In 2009, Stride-2009, the largest military exercises up to that time were conducted in the PRC.  They were held on the territory of four of the seven military districts — Shenyang, Lanzhou, Jinan, and Guangzhou. Up to 50,000 soldiers from the ground forces and air force took part, along with 6,000 transport vehicles. In the course of the exercises, the troops covered a total of 50,000 kilometers. In particular, four combined arms divisions completed a march (first by railroad, and then on their own) over a distance of 2,000 kilometers.

Stride-2009 was an obvious development of the exercises conducted in 2006.

The scenarios for the 2006 exercises were a preparation for war with Russia, and in fact an offensive, not a defensive war.

Alexander Khramchikhin believes that during this period (2006-2009), the Chinese leadership and command of the PLA seriously reviewed the possibility of conducting in the foreseeable future offensive military actions against Russia and the countries of Central Asia.  Gen. Nikolai Makarov, chief of the Russian Federation General Staff of the Armed Forces (June 2008-November 2012) state that Russia, in conducting these exercises, demonstrated a readiness for the change in military political situation in the region.  “Changes” apparently was to be understood as the change from a declarative “strategic partnership” between Russia and the PRC to a confrontation.

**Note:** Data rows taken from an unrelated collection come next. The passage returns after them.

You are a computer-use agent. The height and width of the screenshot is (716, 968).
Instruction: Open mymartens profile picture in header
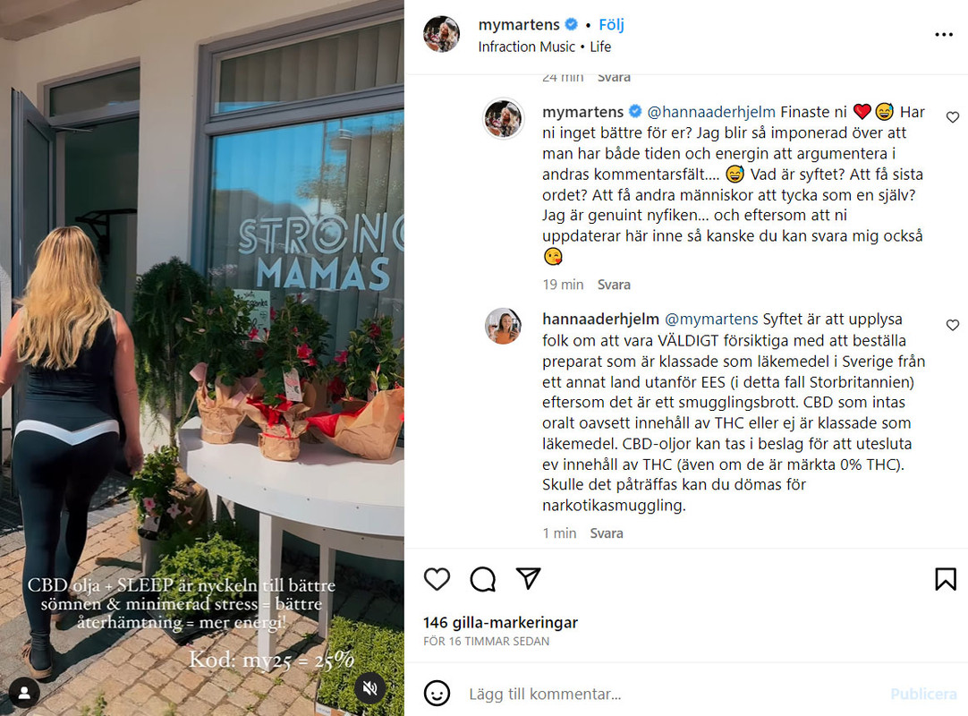pos(441,34)
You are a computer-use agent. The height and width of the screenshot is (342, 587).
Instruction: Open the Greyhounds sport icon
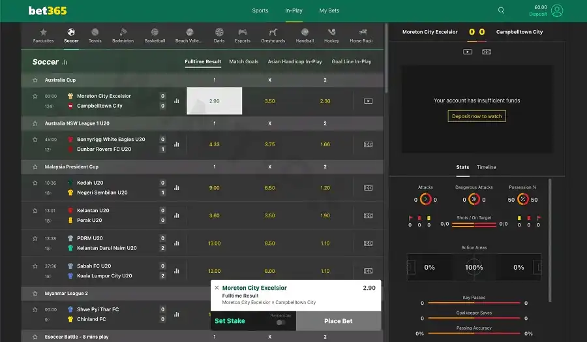tap(273, 35)
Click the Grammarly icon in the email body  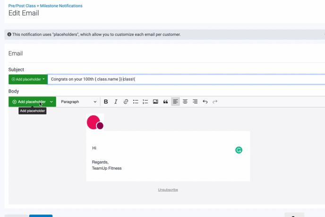pos(239,150)
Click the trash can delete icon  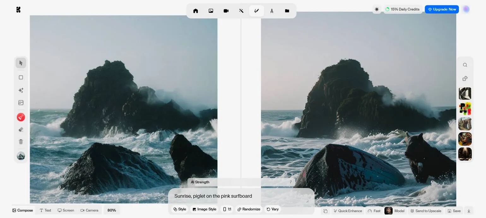pos(21,142)
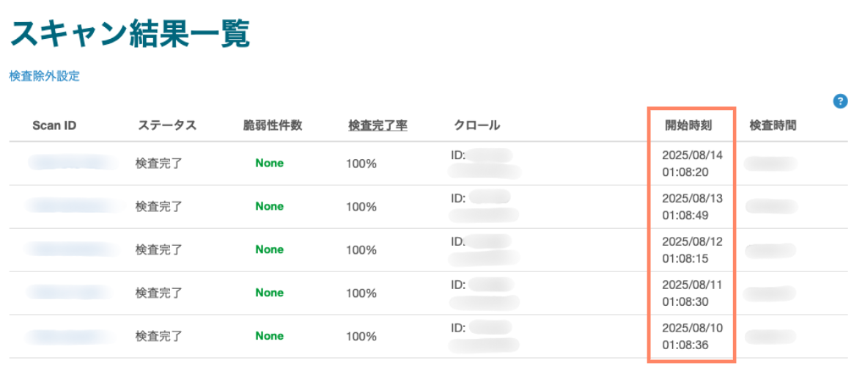Click the 検査時間 column header

[x=773, y=125]
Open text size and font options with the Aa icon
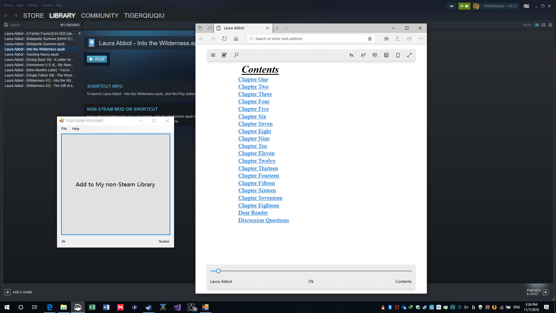556x313 pixels. coord(351,55)
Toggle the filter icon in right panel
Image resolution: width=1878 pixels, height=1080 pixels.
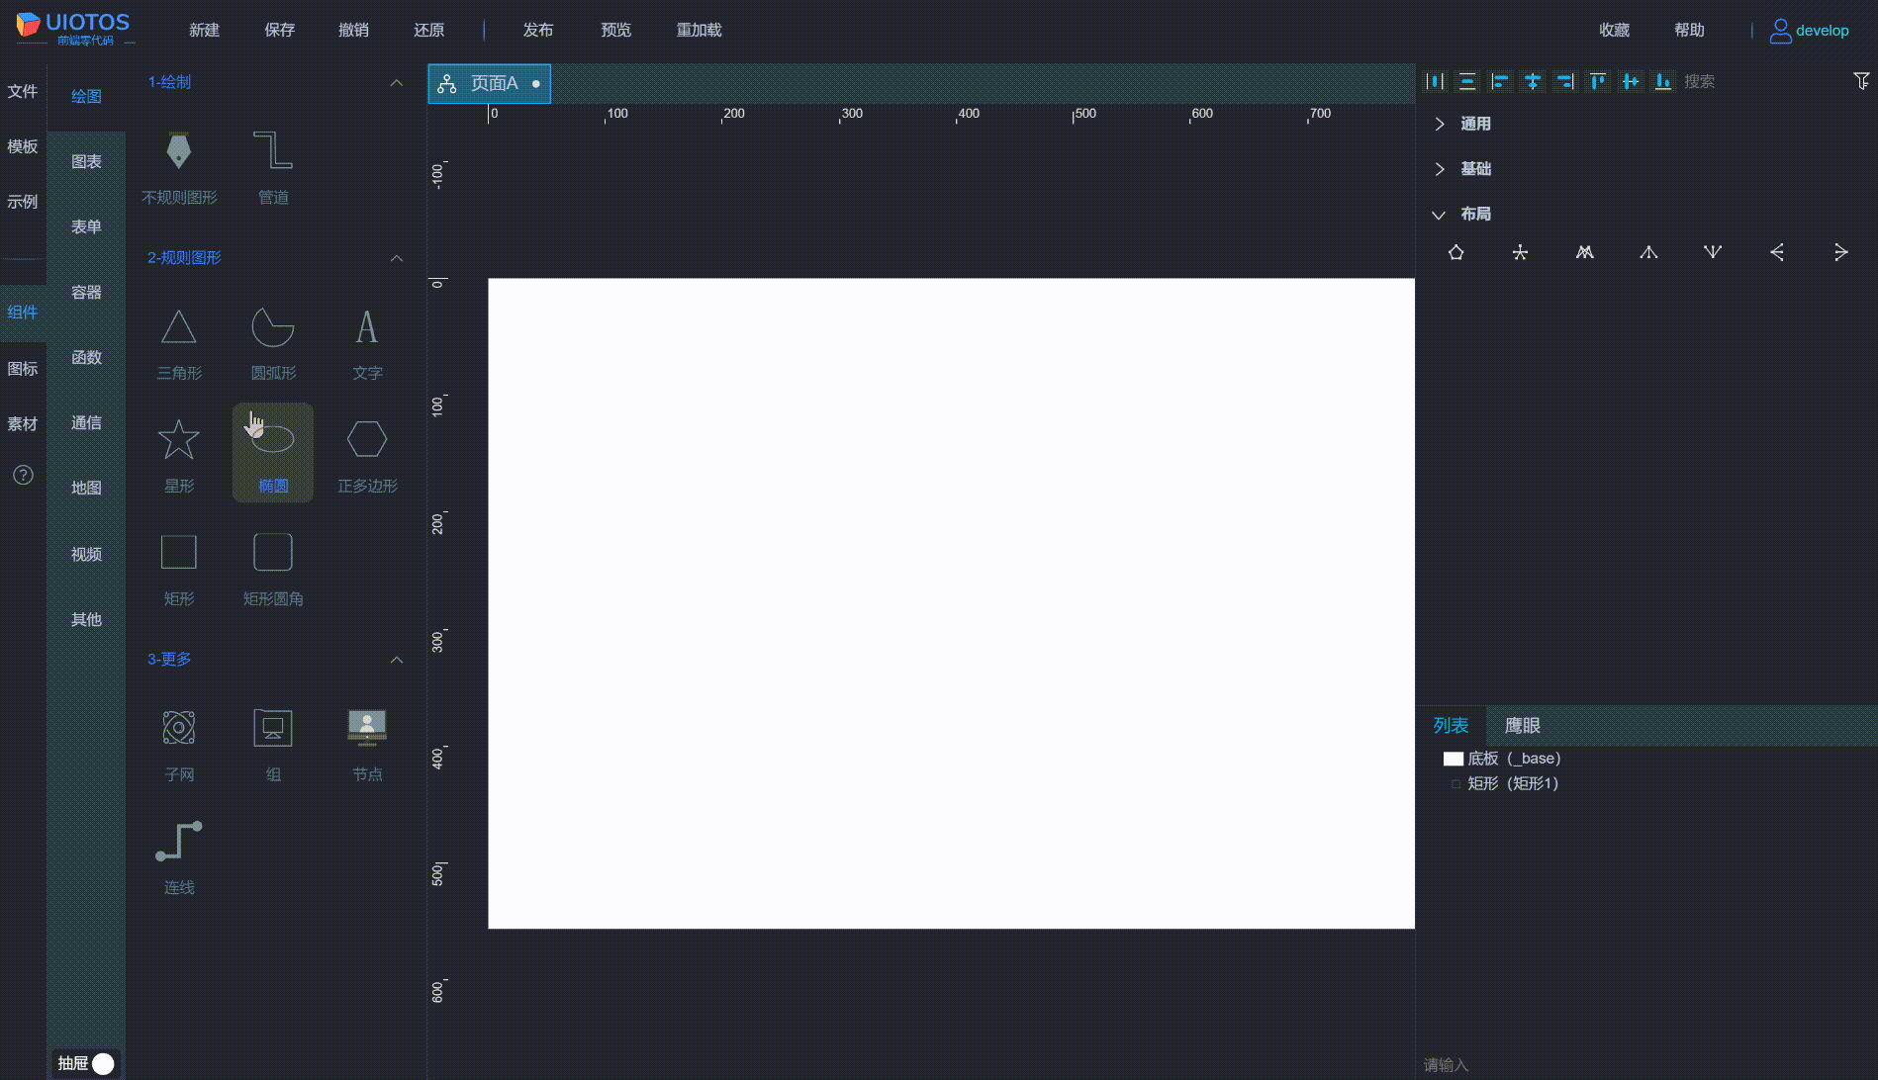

Russia’s chief defense capability vis-à-vis the PRC involves nuclear weapons, including tactical ones. The Chinese factor likely explains many aspects of Russian behavior in the area of control and reduction of strategic weapons.

Quite likely the idea expressed by past Defense Minister Sergei Ivanov (March 2001-February 2007) about withdrawal of Russia from the treaty on medium and short-range missiles was related to the Chinese factor.

In February 2007, speaking at a press conference upon the conclusion of the 43rd international Munich Conference on Security Policy, Sergei Ivanov emphasized that India, Pakistan, North Korean, China , Iran, and Israel had medium- and short-range nuclear missiles: “These countries are situated near our borders, and we cannot help but take this into account. Only two countries do not have the right to possess these missiles: Russia and the USA. This cannot continue forever.”

The Chinese threat is one of the chief factors defining Russian foreign policy and military development.

In 2013, Vasily Kashin articulated the Russian position regarding the Chinese threat.

Understandably, after 2014 (with a drastic deterioration of relations with the West and a declared turn to the East), such publications in the open press were no longer possible. But the military threats from China did not disappear and specialists involved in military planning also did not disappear.

Therefore, the policy of Putin and the Russian political elite aimed at clear subordination of Russia to China, including in the military sphere (which was demonstrated by the latest Russian-Chinese exercises) will very likely provoke increasing irritation and resistance on the part of the military elite (the senior officers).

If for domestic policy, the chief irritant for the military elite is the omnipotence and monopolist position of the Chekist elite (the Federal Security Service [FSB], the Federal Protective Service [FSO] and other agencies), then in foreign policy, the increasingly obvious subordination of Russia to China, both in the economic and in the military, spheres may become such an irritant.

Anti-Chinese sentiments have always been strong among senior officers in the army and navy (the military elite).

Many of them remember well (or know from their parents’ stories) of the battles between Soviet and Chinese forces near the Daman Island on the Ussuri River in March 1969. Therefore, many of them are clearly not thrilled with Putin’s open pro-Chinese policy and do not approve of it.